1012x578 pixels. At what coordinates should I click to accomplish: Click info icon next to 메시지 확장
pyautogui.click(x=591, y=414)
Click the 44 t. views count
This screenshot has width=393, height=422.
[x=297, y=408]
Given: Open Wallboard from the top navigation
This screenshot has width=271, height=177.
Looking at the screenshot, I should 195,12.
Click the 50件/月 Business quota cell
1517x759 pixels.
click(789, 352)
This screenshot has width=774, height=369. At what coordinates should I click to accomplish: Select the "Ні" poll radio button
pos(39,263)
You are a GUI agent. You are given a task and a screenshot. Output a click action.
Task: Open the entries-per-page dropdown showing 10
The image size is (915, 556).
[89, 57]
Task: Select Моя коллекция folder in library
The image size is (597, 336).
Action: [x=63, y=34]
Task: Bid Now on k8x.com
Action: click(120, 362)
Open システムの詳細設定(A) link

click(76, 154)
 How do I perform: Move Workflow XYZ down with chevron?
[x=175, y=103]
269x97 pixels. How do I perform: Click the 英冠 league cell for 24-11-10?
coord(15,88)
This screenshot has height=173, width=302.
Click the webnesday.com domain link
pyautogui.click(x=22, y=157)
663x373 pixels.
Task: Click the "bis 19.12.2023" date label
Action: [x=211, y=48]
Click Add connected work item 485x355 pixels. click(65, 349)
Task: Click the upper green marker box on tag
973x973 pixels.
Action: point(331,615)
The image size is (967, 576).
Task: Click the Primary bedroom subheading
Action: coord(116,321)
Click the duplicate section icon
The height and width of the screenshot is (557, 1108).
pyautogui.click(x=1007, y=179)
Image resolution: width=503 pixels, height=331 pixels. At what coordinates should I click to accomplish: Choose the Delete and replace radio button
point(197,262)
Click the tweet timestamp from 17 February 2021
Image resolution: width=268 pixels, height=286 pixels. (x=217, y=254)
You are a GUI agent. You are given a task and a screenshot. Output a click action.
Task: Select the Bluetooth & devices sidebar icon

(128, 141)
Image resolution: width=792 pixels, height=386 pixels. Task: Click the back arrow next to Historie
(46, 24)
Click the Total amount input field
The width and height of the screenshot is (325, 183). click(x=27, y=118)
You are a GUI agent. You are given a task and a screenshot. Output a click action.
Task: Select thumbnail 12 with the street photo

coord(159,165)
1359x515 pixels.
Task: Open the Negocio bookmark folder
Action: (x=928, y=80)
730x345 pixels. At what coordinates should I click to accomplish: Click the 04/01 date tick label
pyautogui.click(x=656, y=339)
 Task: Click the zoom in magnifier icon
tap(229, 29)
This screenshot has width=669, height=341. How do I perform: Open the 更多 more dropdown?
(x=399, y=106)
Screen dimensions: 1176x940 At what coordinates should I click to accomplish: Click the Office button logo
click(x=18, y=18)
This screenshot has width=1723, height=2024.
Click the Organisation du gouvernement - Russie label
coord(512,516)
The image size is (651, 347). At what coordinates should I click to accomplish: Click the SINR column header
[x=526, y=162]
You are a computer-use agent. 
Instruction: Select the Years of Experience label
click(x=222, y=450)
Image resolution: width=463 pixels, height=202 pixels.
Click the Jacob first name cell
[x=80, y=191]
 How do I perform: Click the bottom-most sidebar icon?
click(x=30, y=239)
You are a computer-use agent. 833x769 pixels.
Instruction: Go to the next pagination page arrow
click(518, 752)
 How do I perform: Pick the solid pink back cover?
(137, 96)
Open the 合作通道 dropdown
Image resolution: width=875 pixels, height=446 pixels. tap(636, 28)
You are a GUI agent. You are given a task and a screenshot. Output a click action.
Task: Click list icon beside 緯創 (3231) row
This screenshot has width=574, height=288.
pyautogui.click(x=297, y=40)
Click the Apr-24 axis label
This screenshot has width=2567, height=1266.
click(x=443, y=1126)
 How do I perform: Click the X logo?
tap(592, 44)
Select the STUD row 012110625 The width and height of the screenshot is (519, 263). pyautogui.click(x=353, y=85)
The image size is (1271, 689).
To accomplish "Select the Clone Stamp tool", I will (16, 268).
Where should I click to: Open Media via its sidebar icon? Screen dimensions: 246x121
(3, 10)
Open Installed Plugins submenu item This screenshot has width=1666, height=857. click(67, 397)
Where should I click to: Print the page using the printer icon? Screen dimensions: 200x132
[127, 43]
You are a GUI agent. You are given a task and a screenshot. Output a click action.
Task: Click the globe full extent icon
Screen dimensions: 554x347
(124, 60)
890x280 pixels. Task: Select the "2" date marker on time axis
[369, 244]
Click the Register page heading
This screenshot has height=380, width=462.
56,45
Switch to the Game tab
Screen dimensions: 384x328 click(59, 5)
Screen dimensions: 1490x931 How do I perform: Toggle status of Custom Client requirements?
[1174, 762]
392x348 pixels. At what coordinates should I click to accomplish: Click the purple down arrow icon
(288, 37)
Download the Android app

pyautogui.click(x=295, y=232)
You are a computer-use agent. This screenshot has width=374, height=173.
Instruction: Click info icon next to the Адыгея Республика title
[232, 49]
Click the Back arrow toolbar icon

══════════

• [Task objective]: Retype the whole listing above exactly as it appears.

• [Written response]:
1012x578 pixels. At what coordinates should I click to accomplish: Click info icon next to 메시지 확장
pyautogui.click(x=591, y=414)
Click the 44 t. views count
This screenshot has width=393, height=422.
[x=297, y=408]
Given: Open Wallboard from the top navigation
This screenshot has width=271, height=177.
Looking at the screenshot, I should 195,12.
Click the 50件/月 Business quota cell
1517x759 pixels.
click(789, 352)
This screenshot has width=774, height=369. At what coordinates should I click to accomplish: Select the "Ні" poll radio button
pos(39,263)
You are a GUI agent. You are given a task and a screenshot. Output a click action.
Task: Open the entries-per-page dropdown showing 10
The image size is (915, 556).
[89, 57]
Task: Select Моя коллекция folder in library
The image size is (597, 336).
Action: [x=63, y=34]
Task: Bid Now on k8x.com
Action: click(120, 362)
Open システムの詳細設定(A) link

click(76, 154)
 How do I perform: Move Workflow XYZ down with chevron?
[x=175, y=103]
269x97 pixels. How do I perform: Click the 英冠 league cell for 24-11-10?
coord(15,88)
This screenshot has height=173, width=302.
Click the webnesday.com domain link
pyautogui.click(x=22, y=157)
663x373 pixels.
Task: Click the "bis 19.12.2023" date label
Action: [x=211, y=48]
Click Add connected work item 485x355 pixels. click(65, 349)
Task: Click the upper green marker box on tag
973x973 pixels.
Action: point(331,615)
The image size is (967, 576).
Task: Click the Primary bedroom subheading
Action: coord(116,321)
Click the duplicate section icon
The height and width of the screenshot is (557, 1108).
pyautogui.click(x=1007, y=179)
Image resolution: width=503 pixels, height=331 pixels. At what coordinates should I click to accomplish: Choose the Delete and replace radio button
point(197,262)
Click the tweet timestamp from 17 February 2021
Image resolution: width=268 pixels, height=286 pixels. (x=217, y=254)
You are a GUI agent. You are given a task and a screenshot. Output a click action.
Task: Select the Bluetooth & devices sidebar icon

(128, 141)
Image resolution: width=792 pixels, height=386 pixels. Task: Click the back arrow next to Historie
(46, 24)
Click the Total amount input field
The width and height of the screenshot is (325, 183). click(x=27, y=118)
You are a GUI agent. You are given a task and a screenshot. Output a click action.
Task: Select thumbnail 12 with the street photo

coord(159,165)
1359x515 pixels.
Task: Open the Negocio bookmark folder
Action: (x=928, y=80)
730x345 pixels. At what coordinates should I click to accomplish: Click the 04/01 date tick label
pyautogui.click(x=656, y=339)
 Task: Click the zoom in magnifier icon
tap(229, 29)
This screenshot has width=669, height=341. How do I perform: Open the 更多 more dropdown?
(x=399, y=106)
Screen dimensions: 1176x940 At what coordinates should I click to accomplish: Click the Office button logo
click(x=18, y=18)
This screenshot has width=1723, height=2024.
Click the Organisation du gouvernement - Russie label
coord(512,516)
The image size is (651, 347). At what coordinates should I click to accomplish: Click the SINR column header
[x=526, y=162]
You are a computer-use agent. 
Instruction: Select the Years of Experience label
click(x=222, y=450)
Image resolution: width=463 pixels, height=202 pixels.
Click the Jacob first name cell
[x=80, y=191]
 How do I perform: Click the bottom-most sidebar icon?
click(x=30, y=239)
You are a computer-use agent. 833x769 pixels.
Instruction: Go to the next pagination page arrow
click(518, 752)
 How do I perform: Pick the solid pink back cover?
(137, 96)
Open the 合作通道 dropdown
Image resolution: width=875 pixels, height=446 pixels. tap(636, 28)
You are a GUI agent. You are given a task and a screenshot. Output a click action.
Task: Click list icon beside 緯創 (3231) row
This screenshot has width=574, height=288.
pyautogui.click(x=297, y=40)
Click the Apr-24 axis label
This screenshot has width=2567, height=1266.
click(x=443, y=1126)
 How do I perform: Click the X logo?
tap(592, 44)
Select the STUD row 012110625 The width and height of the screenshot is (519, 263). pyautogui.click(x=353, y=85)
The image size is (1271, 689).
To accomplish "Select the Clone Stamp tool", I will (16, 268).
Where should I click to: Open Media via its sidebar icon? Screen dimensions: 246x121
(3, 10)
Open Installed Plugins submenu item This screenshot has width=1666, height=857. click(67, 397)
Where should I click to: Print the page using the printer icon? Screen dimensions: 200x132
[127, 43]
You are a GUI agent. You are given a task and a screenshot. Output a click action.
Task: Click the globe full extent icon
Screen dimensions: 554x347
(124, 60)
890x280 pixels. Task: Select the "2" date marker on time axis
[369, 244]
Click the Register page heading
This screenshot has height=380, width=462.
56,45
Switch to the Game tab
Screen dimensions: 384x328 click(59, 5)
Screen dimensions: 1490x931 How do I perform: Toggle status of Custom Client requirements?
[1174, 762]
392x348 pixels. At what coordinates should I click to accomplish: Click the purple down arrow icon
(288, 37)
Download the Android app

pyautogui.click(x=295, y=232)
You are a computer-use agent. This screenshot has width=374, height=173.
Instruction: Click info icon next to the Адыгея Республика title
[232, 49]
Click the Back arrow toolbar icon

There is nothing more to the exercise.